Saved data entries
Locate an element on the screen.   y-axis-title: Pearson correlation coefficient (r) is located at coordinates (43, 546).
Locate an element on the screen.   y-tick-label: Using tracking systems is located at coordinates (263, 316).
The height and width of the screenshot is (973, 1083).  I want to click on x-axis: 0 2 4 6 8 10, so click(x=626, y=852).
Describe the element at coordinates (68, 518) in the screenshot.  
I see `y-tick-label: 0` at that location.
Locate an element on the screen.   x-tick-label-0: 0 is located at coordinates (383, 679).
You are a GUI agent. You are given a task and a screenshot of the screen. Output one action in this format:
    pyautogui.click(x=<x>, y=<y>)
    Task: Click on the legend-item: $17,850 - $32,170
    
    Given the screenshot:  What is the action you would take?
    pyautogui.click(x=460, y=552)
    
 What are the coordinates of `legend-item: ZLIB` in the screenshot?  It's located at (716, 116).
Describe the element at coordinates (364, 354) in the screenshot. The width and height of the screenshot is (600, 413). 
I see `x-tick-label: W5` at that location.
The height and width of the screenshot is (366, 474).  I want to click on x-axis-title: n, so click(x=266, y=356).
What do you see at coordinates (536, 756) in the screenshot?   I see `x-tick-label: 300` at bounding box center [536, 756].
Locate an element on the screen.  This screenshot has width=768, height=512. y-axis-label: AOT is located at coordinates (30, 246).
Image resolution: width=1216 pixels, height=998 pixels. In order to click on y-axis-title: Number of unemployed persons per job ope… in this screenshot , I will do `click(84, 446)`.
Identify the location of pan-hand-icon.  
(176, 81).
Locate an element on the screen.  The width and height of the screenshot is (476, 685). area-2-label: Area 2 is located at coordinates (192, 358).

=== To do ===
Format the lines above as a JSON list of strings with one string per line, leaving out any blank lines.

=== Answer section ===
[
  "Locate an element on the screen.   y-axis-title: Pearson correlation coefficient (r) is located at coordinates (43, 546).",
  "Locate an element on the screen.   y-tick-label: Using tracking systems is located at coordinates (263, 316).",
  "The height and width of the screenshot is (973, 1083).  I want to click on x-axis: 0 2 4 6 8 10, so click(x=626, y=852).",
  "Describe the element at coordinates (68, 518) in the screenshot.  ",
  "I see `y-tick-label: 0` at that location.",
  "Locate an element on the screen.   x-tick-label-0: 0 is located at coordinates (383, 679).",
  "You are a GUI agent. You are given a task and a screenshot of the screen. Output one action in this format:",
  "    pyautogui.click(x=<x>, y=<y>)",
  "    Task: Click on the legend-item: $17,850 - $32,170",
  "    Given the screenshot:  What is the action you would take?",
  "    pyautogui.click(x=460, y=552)",
  " What are the coordinates of `legend-item: ZLIB` in the screenshot?  It's located at (716, 116).",
  "Describe the element at coordinates (364, 354) in the screenshot. The width and height of the screenshot is (600, 413). ",
  "I see `x-tick-label: W5` at that location.",
  "The height and width of the screenshot is (366, 474).  I want to click on x-axis-title: n, so click(x=266, y=356).",
  "What do you see at coordinates (536, 756) in the screenshot?   I see `x-tick-label: 300` at bounding box center [536, 756].",
  "Locate an element on the screen.  This screenshot has width=768, height=512. y-axis-label: AOT is located at coordinates (30, 246).",
  "Image resolution: width=1216 pixels, height=998 pixels. In order to click on y-axis-title: Number of unemployed persons per job ope… in this screenshot , I will do `click(84, 446)`.",
  "Identify the location of pan-hand-icon.  ",
  "(176, 81).",
  "Locate an element on the screen.  The width and height of the screenshot is (476, 685). area-2-label: Area 2 is located at coordinates (192, 358)."
]